Ashleigh gagged, twisting her face in disgust. She un-looped her arm from his and stalked away, grabbing her tenth flute of champagne of the night.
Every art piece in the exhibit except ‘Heartless’ was sold. After the event was over, everyone made a slow trickle out into the downtown sidewalks and streets, slipping into their cars and melting into the steady stream of traffic. Callahan was one of the last ones to exit the art gallery. He slid his hands into his pockets, taking a quick scan of the immediate perimeter before his eyes settled on the familiar green-haired woman partaking in a cigarette while focusing on her cell’s lit screen.

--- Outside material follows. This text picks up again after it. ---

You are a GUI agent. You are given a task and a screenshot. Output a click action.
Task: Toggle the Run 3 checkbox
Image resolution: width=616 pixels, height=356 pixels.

He strolled over to her.
Once again sensing his presence, she locked eyes with him.
“Did you only decide to grace me with your presence to rub in the fact that. the one painting that wasn’t sold was the one you were so butthurt over,” she asked, cocking her head.
“No, this is merely a follow-up appointment to address the last question you asked me earlier before we were interrupted, but before I do, I need to know. Do you prefer the gentleman’s answer or the unapologetically raw answer?”
She took a draw, turning her head to blow out a flutter of wispy smoke. “The latter.”
“I know you’re testing me, trying to see if I’m worthy enough for your attention. Worthy enough for you to invite me into your home—into your bed. You’ve been actively weighing out the pros and cons in your head, but you know I won’t disappoint. I’ll take good care of you tonight and tomorrow morning ‘cause I’m overachiever and enjoy overtime.”
She bit her bottom lip hard, struggling to deny the truth of his words.
The one truth she couldn’t fight him on.
She flicked the cigarette onto the sidewalk and stepped on it to snuff it out, running her fingers through her hair. “So, where’s this bar?”